Accusé d’avoir fait fuiter des documents confidentiels, Fabrice Houdart, ‪chargé de projets principal pour le Maghreb à la Banque mondiale, s’est retrouvé dans l’œil du cyclone. Lui est convaincu que ce qui lui est réellement reproché, c’est d’avoir lancé l’alerte (avec succès) sur sur une prime de 94 000 dollars dont avait bénéficié Bertrand Badré, le directeur financier de la Banque mondiale (lire Banque mondiale: un lanceur d’alerte gay dans la tourmente).

Un peu plus d’un mois plus tard, l’enquête du cabinet Locke Lord a démontré qu’il n’était pas à l’origine de la fuite de documents «strictement confidentiels» et a confirmé qu’il avait en revanche partagé des documents internes lors d’une réunion d’un groupe de travail sur l’orientation sexuelle et l’identité de genre (SOGI) et dans un email, ce qu’il avait de lui-même reconnu.

Ses avocates Beatrice Edwards et Karen Gray, du Government Accountability Project (GAP), un cabinet d’avocats spécialisé dans la défense des lanceurs/euses d’alerte, ont souligné que les partages d’information de ce type étaient courant à la Banque mondiale, que leur impact était «modéré» et que Fabrice Houdart n’en avait tiré aucun bénéfice. Elles estimaient que si mesure disciplinaire il devait y avoir, celle-ci pouvait s’arrêter à un avertissement oral.

Ce n’est pas la voie qu’a choisie la hiérarchie de la Banque mondiale. S’il n’a pas été licencié (ce qui lui permet de rester aux États-Unis avec ses enfants), Fabrice Houdart a néanmoins été rétrogradé. Son salaire a été réduit, il ne pourra avoir accès à aucune promotion durant trois ans, le blâme demeurera dans son dossier pendant cette même durée.
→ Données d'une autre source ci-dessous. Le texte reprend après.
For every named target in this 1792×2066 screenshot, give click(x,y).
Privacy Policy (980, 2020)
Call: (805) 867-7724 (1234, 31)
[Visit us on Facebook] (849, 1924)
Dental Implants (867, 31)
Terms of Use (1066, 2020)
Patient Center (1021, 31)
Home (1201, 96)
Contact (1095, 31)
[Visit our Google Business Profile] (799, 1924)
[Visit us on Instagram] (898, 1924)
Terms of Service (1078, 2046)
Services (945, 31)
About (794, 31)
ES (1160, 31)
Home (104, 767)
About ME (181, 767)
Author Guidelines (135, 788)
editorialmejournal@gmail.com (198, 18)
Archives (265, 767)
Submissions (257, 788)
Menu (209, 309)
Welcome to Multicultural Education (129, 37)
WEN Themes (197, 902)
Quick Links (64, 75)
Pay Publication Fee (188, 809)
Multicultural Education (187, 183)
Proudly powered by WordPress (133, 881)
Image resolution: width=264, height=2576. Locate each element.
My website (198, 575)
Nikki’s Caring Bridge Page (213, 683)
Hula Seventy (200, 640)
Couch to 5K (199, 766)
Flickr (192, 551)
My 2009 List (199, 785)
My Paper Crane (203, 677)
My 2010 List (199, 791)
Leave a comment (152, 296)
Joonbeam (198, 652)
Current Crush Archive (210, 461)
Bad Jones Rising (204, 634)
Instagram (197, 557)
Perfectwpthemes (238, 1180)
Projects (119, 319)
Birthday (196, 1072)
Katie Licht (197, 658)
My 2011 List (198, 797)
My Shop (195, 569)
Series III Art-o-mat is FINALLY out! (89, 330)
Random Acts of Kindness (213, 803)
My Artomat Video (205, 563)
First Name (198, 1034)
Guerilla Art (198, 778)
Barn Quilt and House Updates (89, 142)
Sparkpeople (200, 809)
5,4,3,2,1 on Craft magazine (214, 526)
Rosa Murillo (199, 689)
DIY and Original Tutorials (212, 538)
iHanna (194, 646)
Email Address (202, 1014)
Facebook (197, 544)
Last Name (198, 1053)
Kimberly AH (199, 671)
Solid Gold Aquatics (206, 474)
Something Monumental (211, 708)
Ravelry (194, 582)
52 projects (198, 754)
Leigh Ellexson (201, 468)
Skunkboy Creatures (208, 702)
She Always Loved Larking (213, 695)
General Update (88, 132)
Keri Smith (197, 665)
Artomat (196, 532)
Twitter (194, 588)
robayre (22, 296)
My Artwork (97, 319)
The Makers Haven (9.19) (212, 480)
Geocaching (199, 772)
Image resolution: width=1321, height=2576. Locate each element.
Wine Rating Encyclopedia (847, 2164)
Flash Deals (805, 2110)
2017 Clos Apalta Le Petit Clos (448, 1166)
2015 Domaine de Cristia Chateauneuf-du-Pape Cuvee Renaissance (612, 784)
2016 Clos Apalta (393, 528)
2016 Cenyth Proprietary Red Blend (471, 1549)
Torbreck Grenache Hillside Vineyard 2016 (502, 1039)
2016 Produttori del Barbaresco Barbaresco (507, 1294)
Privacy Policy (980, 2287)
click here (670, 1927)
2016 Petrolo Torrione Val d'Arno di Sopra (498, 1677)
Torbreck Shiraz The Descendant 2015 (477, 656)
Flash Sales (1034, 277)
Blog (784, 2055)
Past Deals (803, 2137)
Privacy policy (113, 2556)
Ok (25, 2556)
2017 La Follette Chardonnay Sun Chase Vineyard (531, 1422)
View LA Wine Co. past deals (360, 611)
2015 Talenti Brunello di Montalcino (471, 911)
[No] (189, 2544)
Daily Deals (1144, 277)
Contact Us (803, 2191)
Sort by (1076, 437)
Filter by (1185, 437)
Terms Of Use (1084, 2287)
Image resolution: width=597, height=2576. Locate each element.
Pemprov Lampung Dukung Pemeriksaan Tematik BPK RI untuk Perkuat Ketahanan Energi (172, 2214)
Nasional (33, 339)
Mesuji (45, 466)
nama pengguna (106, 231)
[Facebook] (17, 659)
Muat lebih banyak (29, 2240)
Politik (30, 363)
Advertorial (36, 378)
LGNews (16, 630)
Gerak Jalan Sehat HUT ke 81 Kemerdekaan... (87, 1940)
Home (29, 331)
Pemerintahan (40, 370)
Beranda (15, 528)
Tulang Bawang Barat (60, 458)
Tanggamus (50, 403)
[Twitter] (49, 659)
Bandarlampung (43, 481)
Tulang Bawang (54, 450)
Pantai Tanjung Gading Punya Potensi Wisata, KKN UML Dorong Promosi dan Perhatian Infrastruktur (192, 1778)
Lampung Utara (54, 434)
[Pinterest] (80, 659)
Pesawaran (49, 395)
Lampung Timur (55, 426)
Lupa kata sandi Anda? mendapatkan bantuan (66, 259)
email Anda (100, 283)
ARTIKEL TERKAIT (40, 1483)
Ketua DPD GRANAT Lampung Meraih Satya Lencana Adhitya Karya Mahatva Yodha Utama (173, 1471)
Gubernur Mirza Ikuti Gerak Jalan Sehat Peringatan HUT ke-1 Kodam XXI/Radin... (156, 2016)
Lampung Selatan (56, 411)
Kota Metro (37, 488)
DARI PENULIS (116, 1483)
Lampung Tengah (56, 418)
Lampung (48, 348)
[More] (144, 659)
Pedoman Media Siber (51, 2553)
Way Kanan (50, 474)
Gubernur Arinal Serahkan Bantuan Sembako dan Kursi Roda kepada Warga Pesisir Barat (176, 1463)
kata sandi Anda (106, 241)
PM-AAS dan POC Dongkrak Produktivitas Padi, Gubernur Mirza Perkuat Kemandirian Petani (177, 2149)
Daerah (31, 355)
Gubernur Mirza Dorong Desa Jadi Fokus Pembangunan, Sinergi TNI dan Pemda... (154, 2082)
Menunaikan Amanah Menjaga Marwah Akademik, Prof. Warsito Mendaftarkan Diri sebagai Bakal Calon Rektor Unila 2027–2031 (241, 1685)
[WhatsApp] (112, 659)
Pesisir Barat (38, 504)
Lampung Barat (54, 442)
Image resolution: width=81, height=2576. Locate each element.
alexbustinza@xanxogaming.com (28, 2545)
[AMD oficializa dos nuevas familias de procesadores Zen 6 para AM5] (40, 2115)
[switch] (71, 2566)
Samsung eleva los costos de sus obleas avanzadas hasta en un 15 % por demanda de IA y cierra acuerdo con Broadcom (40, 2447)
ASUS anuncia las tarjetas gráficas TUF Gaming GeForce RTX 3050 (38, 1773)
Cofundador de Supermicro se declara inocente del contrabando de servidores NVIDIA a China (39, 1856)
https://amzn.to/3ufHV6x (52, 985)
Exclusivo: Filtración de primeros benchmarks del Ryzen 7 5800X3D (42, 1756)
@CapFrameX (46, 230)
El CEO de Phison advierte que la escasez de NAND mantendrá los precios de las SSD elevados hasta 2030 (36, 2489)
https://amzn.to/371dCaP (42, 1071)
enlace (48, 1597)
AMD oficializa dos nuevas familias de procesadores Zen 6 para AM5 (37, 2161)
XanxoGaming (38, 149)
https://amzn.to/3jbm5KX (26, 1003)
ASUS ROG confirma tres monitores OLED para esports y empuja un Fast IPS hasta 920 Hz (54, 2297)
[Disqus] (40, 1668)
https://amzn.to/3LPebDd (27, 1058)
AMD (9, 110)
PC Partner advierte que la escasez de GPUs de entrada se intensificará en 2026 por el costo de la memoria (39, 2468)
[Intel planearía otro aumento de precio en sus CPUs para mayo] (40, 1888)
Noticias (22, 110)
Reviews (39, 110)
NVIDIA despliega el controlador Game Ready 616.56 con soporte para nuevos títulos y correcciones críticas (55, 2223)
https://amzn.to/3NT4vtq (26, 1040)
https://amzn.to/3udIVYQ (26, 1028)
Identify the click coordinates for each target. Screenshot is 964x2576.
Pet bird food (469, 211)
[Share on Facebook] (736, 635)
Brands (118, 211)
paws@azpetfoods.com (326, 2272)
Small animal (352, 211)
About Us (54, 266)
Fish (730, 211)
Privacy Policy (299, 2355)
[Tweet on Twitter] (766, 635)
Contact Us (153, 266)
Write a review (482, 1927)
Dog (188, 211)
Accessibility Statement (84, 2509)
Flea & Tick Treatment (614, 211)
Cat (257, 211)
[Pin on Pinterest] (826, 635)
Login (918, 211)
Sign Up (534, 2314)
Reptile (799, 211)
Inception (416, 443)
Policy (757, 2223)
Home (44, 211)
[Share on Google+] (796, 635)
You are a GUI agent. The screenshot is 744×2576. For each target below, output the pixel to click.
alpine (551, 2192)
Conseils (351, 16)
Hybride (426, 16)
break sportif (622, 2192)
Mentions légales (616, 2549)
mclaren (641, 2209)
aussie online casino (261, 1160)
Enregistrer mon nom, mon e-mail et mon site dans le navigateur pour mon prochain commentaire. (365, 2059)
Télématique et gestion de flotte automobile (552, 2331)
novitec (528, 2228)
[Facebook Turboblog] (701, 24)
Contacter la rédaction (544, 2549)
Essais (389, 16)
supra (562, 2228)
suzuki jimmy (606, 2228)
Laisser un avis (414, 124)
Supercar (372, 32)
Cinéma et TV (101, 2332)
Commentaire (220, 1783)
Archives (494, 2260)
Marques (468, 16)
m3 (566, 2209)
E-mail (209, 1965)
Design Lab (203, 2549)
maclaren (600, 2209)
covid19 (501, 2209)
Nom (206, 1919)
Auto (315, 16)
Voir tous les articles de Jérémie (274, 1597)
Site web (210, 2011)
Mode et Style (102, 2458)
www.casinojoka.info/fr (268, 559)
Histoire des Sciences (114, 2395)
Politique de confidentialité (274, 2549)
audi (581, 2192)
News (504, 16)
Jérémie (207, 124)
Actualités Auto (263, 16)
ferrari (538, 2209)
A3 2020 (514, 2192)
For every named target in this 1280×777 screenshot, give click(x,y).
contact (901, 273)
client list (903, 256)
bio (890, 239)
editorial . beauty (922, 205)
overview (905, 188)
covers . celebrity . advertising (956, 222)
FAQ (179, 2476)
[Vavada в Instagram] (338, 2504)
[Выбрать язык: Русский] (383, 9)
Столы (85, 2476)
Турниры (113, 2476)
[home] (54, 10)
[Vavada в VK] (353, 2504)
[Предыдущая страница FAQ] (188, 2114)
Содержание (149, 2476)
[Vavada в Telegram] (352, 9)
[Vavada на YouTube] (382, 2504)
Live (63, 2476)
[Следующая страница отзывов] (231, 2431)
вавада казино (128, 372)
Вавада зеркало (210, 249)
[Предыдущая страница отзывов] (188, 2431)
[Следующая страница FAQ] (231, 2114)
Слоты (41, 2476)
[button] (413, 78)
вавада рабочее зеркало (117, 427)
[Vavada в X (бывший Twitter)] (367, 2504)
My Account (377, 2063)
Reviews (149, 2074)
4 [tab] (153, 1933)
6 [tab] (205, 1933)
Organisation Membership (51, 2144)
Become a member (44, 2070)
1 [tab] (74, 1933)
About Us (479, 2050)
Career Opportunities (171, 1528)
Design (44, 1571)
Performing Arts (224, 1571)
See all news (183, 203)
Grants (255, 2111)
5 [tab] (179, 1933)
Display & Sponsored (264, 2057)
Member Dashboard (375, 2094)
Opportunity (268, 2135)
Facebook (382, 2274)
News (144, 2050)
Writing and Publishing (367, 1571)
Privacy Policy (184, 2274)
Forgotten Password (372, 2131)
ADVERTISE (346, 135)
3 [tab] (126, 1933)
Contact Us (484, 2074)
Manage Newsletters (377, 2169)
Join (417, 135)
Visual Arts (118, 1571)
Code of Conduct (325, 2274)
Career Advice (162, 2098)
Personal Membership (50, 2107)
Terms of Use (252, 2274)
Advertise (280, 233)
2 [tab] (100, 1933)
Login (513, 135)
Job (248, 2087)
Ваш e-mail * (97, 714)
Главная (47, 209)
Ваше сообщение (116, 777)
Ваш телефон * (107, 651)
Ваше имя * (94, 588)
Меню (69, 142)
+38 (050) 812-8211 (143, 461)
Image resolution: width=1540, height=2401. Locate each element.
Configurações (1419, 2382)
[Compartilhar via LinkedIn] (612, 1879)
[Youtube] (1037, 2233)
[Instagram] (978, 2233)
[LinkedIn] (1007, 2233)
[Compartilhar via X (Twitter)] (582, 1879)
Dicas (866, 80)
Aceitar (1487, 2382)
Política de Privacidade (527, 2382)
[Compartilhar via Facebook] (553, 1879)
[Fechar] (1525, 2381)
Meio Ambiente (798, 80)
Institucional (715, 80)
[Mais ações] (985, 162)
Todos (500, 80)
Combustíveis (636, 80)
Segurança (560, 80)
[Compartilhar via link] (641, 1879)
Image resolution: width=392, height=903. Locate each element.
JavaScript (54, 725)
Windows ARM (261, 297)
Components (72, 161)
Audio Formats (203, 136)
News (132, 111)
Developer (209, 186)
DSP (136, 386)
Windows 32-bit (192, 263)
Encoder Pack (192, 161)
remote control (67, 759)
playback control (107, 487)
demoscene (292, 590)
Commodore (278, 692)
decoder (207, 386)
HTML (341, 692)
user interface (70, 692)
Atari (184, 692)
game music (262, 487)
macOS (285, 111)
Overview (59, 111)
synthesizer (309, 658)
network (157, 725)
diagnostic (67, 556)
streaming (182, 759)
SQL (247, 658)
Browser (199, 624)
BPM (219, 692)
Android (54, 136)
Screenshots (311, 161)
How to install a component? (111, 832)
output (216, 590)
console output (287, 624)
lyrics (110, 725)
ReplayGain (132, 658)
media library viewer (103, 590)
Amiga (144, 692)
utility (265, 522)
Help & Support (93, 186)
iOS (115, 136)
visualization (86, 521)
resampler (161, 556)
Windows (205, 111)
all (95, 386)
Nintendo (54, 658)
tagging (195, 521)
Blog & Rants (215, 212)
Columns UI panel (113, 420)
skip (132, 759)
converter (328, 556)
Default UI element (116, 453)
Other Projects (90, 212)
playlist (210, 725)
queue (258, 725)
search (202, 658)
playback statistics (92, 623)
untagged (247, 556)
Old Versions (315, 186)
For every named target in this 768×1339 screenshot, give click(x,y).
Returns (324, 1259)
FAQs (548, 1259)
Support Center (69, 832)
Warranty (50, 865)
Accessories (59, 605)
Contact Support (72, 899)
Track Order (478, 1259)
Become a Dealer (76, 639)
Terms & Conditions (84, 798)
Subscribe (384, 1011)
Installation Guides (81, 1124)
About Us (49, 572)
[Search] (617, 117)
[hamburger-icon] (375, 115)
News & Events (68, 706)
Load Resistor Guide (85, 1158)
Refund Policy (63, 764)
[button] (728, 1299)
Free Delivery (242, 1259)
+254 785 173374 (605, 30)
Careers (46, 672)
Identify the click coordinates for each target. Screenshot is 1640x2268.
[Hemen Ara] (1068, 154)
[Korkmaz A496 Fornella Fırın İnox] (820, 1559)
Il a également été exclu du groupe de travail SOGI qu’il a pourtant contribué à mettre en place. Un ensemble de sanctions que Fabrice Houdart a l’intention de contester devant le Tribunal administratif de la Banque mondiale.

«Ces mesures ont fait reculer ma carrière de six ans et pour objectif de me convaincre de partir à défaut de pouvoir me licencier», explique-t-il dans un mail envoyé à ses soutiens. Fabrice Houdart peut néanmoins compter sur ses proches, qu’il remercie vivement dans ce mail. Grâce à elles/eux, en effet, le fonds de soutien lancé par l’un de ses ami.e.s a réuni 22 300 dollars, auquel s’ajoute des dons directs, pour un total d’un peu plus de 20 000 €). Un tiers environ a déjà été utilisé pour organiser sa défense et payer les honoraires des avocat.e.s. Le reste sera employé pour la suite du combat.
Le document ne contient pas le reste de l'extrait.